» INSTRUCTIONS TO FOLLOW:
Print the passage of the article on Utah faith groups and rising need from "Rev. France Davis, pastor" to "companies begin layoffs.", word for word.

» DOCUMENT EXCERPT:
========

Churches and faith-based organizations care for those who live in poverty, but this year, with job losses and home foreclosures reaching record highs, all are seeing a wider circle of need.

Every day, hundreds show up to apply for a handful of jobs and more people lose their homes. They appeal to their churches or faith-based groups, which, in turn, look to the Utah Legislature for support.

The Most Rev. Bishop John C. Wester, bishop of the Catholic Diocese of Salt Lake City, urges lawmakers to think about what will be best for the majority of those in need.

"I think those legislative acts that are going to look toward helping children get an education, in terms of how we use the federal monies for our Medicare and Medicaid programs and how that's gonna be allocated, how we're gonna help the elderly -- especially those who may have had their 401(k)s or their pension programs slashed and are really struggling -- how are we gonna help them?" the bishop said.

Rev. France Davis, pastor of Calvary Baptist Church, visits people in both declining health and challenging circumstances. His main concern is the attitude that comes when companies begin layoffs.

"‘Last hired will be the first fired.' That that kind of attitude with prevail with decision makers and budget cutting and adjusting politically and dealing with the issues of our community. And that that will mean that people of color will suffer disproportionately because of the negative things that are happening in the overall society," Davis said.

The Rev. Jennifer Hare is the executive director of Family Promise Salt Lake City, which helps homeless families. With their numbers increasing, she hopes for state funding to help keep them in the housing they find.

"We're having to create, we call it our housing retention fund so that we can pay for a utility bill, partial rent, so that we're preventing homelessness rather than just simply transitioning people from homelessness to housing. We don't want to see that cycle recur," Hare said.

Hare told us she urged the House Appropriations Committee to follow Gov. Jon Huntsman's recommendation to fund both The Pamela Atkinson Housing Trust Fund and The Olene Walker Housing Loan Fund.

That looks good, she says, but a one-time $500,000 contribution will not come again, so they are all half a million dollars short.

========

» GIVEN RECORDS:

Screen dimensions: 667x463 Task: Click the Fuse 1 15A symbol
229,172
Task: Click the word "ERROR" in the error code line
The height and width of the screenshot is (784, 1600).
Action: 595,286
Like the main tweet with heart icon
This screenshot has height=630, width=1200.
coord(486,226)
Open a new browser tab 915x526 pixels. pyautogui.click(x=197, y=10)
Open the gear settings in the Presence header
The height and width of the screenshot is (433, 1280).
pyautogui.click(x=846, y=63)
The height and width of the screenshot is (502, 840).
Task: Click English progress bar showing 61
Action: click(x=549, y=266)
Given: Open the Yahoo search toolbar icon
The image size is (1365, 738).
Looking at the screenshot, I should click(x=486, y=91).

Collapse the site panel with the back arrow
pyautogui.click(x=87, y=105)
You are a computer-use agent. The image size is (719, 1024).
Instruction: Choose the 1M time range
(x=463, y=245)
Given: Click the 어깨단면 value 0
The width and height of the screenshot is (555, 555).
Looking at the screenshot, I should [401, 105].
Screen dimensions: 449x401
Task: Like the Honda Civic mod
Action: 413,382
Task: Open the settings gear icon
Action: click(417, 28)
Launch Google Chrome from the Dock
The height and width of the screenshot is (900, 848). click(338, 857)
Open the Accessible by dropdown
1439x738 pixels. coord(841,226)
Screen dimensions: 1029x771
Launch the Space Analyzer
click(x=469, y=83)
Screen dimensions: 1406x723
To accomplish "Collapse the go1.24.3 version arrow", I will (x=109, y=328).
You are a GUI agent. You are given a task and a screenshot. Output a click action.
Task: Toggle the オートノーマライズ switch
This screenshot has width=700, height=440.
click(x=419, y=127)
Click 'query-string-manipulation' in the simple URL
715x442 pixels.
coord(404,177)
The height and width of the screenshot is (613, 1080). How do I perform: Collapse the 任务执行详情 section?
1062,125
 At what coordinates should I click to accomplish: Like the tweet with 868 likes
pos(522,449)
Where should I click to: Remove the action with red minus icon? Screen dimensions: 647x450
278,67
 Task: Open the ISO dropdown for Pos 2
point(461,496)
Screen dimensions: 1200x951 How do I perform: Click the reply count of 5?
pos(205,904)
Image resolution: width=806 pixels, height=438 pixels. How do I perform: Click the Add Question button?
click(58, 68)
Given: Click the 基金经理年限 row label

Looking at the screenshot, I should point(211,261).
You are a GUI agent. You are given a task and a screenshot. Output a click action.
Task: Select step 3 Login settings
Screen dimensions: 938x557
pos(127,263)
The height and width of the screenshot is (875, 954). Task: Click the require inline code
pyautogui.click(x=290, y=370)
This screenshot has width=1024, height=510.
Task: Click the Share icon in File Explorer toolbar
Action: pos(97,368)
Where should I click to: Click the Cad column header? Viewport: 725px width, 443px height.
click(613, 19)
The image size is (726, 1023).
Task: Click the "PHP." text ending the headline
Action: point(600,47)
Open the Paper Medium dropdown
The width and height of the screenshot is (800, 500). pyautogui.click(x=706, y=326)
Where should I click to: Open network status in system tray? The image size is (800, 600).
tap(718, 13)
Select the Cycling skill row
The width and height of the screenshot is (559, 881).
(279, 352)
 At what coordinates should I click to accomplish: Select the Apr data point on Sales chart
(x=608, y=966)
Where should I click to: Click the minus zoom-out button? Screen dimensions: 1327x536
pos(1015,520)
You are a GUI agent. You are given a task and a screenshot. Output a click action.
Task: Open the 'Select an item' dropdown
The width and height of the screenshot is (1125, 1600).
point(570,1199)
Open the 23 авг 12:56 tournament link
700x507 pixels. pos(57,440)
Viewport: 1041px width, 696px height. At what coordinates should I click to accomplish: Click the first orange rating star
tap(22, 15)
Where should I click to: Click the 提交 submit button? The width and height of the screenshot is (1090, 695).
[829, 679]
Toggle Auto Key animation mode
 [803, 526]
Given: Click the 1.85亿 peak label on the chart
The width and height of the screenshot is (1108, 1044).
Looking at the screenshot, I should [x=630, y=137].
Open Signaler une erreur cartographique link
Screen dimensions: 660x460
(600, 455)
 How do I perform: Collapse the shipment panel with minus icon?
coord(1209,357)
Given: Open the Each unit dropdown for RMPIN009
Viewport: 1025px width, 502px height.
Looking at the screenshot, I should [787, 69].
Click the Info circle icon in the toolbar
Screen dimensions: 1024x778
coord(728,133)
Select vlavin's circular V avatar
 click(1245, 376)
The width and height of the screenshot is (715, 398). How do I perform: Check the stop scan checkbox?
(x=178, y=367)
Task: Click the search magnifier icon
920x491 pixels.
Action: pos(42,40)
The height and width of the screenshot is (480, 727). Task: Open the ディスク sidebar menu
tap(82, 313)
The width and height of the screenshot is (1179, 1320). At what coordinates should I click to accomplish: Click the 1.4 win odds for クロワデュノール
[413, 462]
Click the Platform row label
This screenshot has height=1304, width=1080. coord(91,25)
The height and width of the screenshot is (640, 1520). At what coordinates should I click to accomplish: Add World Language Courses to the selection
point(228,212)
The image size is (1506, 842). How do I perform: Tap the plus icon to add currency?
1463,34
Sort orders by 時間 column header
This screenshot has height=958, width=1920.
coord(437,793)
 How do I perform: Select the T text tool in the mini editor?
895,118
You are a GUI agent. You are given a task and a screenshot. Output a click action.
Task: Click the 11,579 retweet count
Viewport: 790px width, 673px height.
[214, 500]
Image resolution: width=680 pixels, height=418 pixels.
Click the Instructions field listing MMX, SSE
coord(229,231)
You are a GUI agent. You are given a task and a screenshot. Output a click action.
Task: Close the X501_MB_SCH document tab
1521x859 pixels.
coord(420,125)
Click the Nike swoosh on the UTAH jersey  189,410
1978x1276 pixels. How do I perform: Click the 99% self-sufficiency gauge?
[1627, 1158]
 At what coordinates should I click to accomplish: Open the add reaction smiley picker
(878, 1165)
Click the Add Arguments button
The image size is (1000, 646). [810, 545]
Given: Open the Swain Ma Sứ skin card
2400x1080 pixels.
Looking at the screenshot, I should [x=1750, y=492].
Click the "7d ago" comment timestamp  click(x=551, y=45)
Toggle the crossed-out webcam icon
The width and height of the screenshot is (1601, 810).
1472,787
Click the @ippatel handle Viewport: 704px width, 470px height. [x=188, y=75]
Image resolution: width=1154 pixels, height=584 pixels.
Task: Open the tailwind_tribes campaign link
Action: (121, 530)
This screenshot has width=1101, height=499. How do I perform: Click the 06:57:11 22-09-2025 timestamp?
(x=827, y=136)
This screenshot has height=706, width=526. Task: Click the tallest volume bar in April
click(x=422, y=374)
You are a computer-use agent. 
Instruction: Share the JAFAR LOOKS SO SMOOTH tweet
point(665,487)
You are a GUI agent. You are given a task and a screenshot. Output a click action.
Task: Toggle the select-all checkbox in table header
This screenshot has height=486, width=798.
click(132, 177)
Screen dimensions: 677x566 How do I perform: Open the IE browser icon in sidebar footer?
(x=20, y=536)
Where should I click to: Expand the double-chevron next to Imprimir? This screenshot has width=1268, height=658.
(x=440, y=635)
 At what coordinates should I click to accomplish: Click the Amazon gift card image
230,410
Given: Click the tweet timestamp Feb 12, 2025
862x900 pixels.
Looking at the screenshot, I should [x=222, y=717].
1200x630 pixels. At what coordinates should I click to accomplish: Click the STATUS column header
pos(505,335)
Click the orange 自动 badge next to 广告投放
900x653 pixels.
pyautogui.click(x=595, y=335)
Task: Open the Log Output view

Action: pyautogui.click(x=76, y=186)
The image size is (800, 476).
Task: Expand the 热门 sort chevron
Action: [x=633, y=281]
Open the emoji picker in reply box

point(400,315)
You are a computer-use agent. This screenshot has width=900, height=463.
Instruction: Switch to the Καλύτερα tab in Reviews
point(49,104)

========

» RESPONSE TO THE EXERCISE:
Rev. France Davis, pastor of Calvary Baptist Church, visits people in both declining health and challenging circumstances. His main concern is the attitude that comes when companies begin layoffs.